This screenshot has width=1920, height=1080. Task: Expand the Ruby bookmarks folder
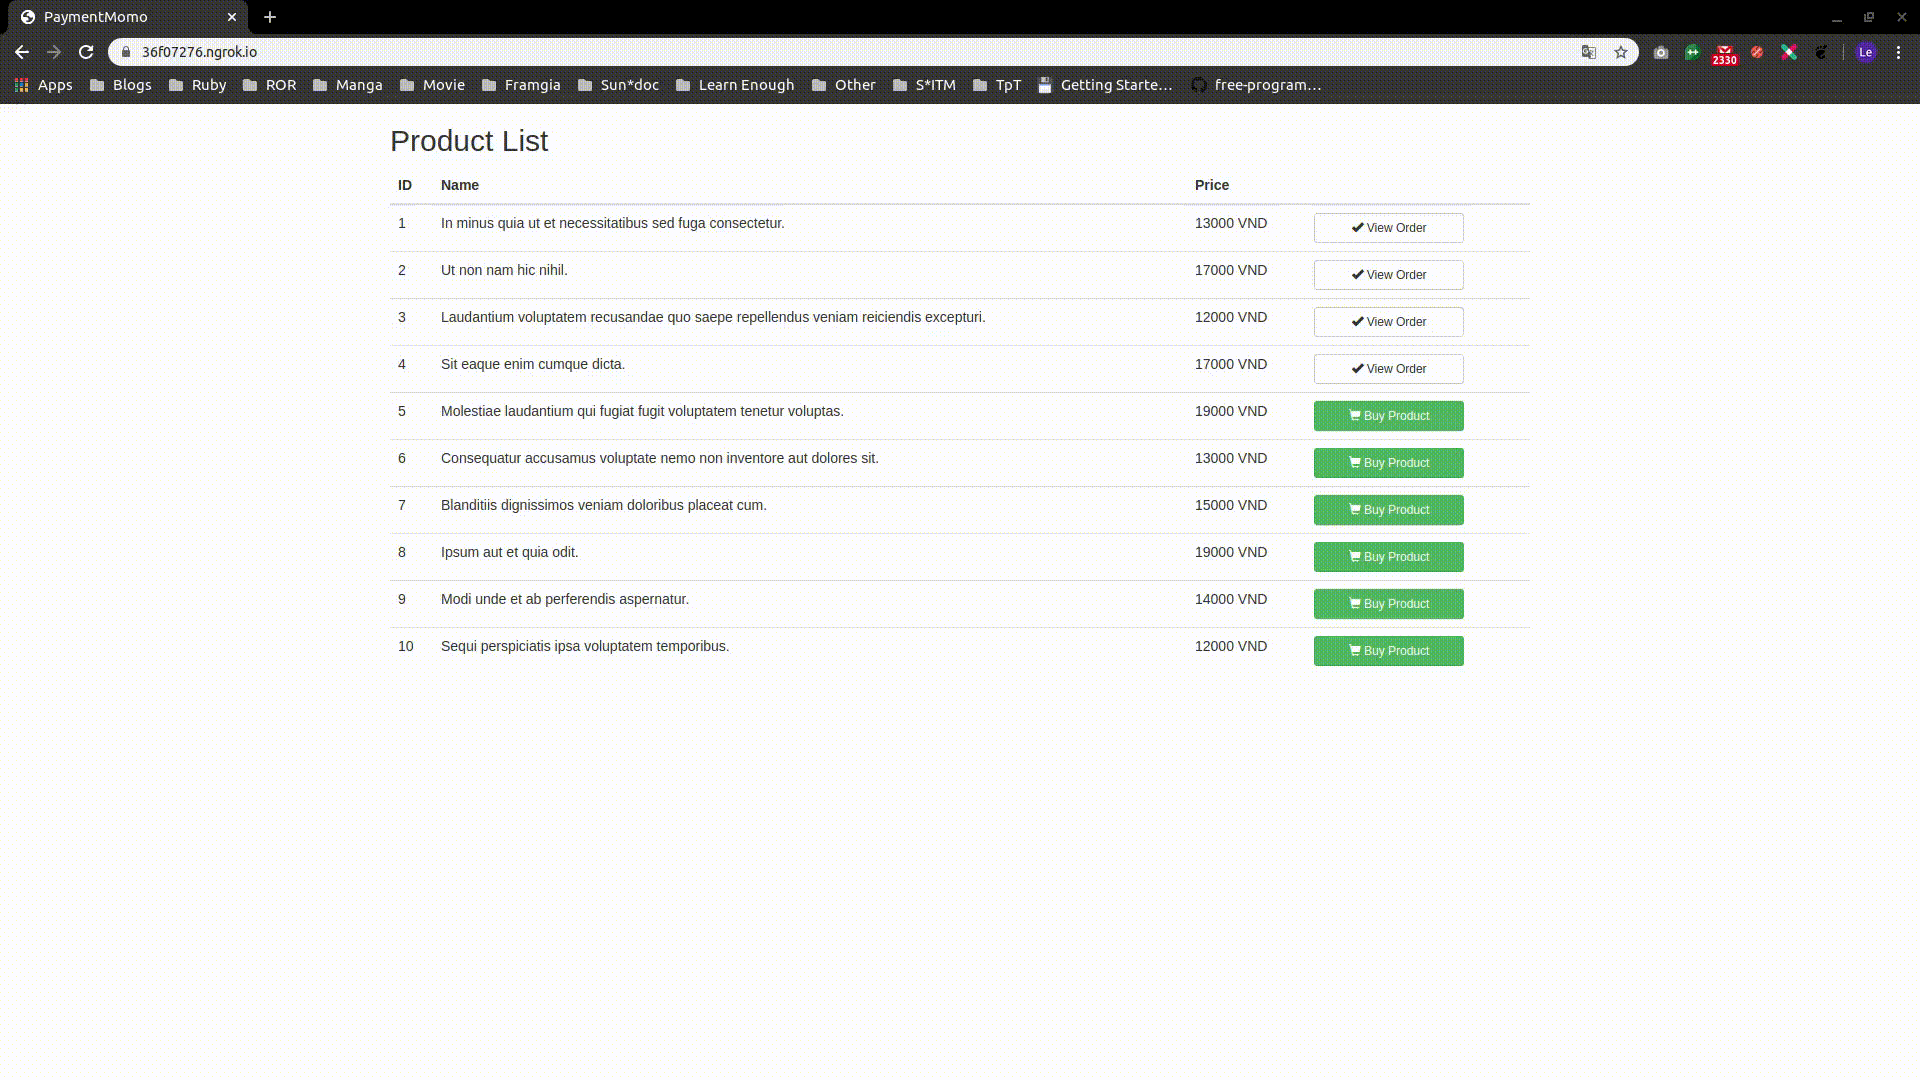[197, 85]
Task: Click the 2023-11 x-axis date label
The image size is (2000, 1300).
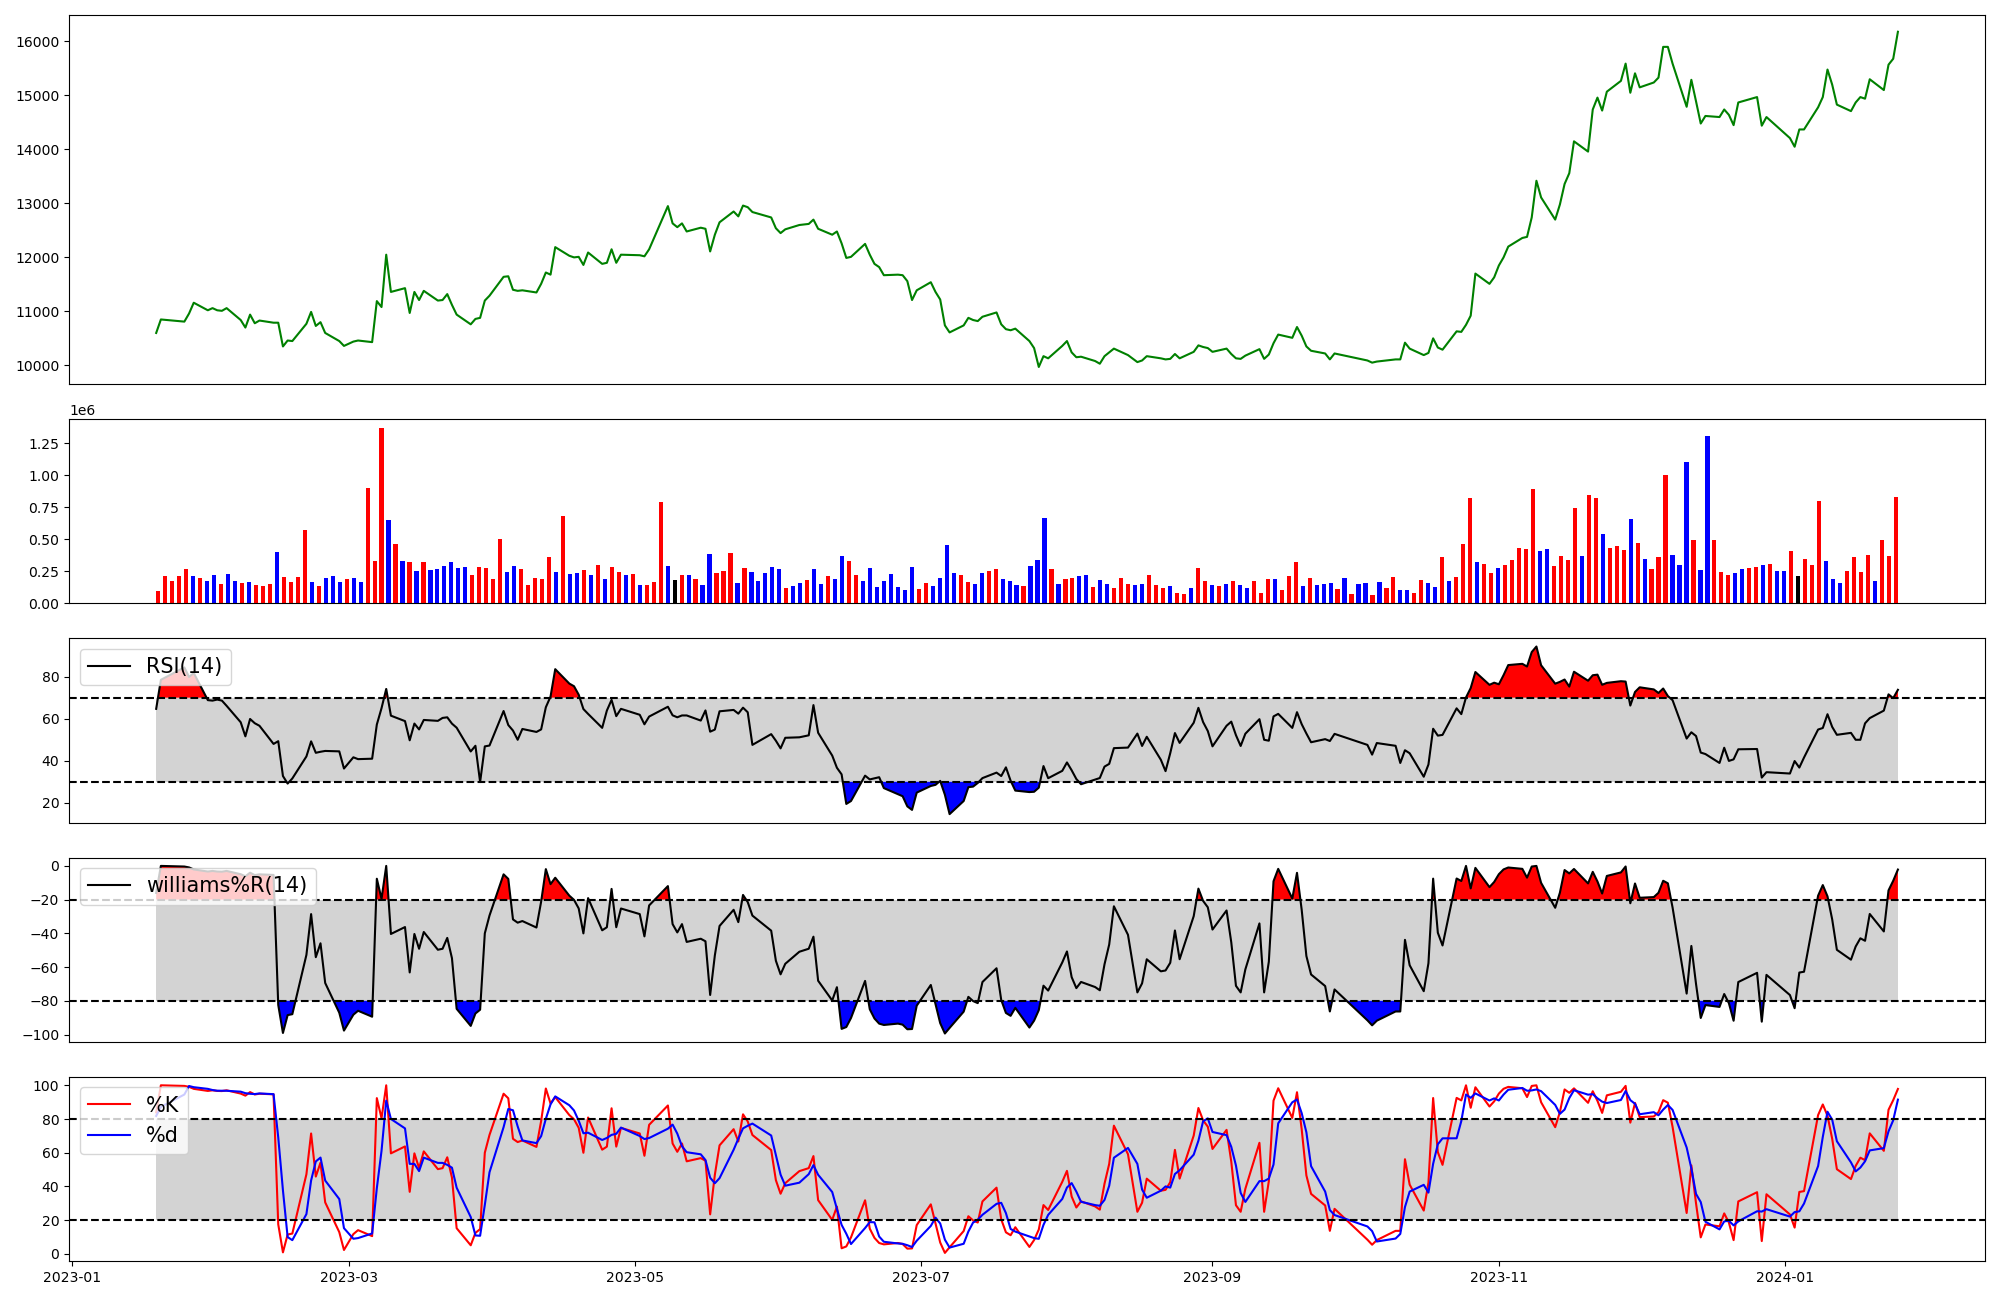Action: [x=1499, y=1276]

□ □ □ □ □

#### [What to work on]
From the line that contains "Task: Click the 2023-11 x-axis date label" down to the last line of the entries above, copy every line exactly and leave out the pictures.

#### [Completed exercise]
Task: Click the 2023-11 x-axis date label
The image size is (2000, 1300).
Action: [x=1499, y=1276]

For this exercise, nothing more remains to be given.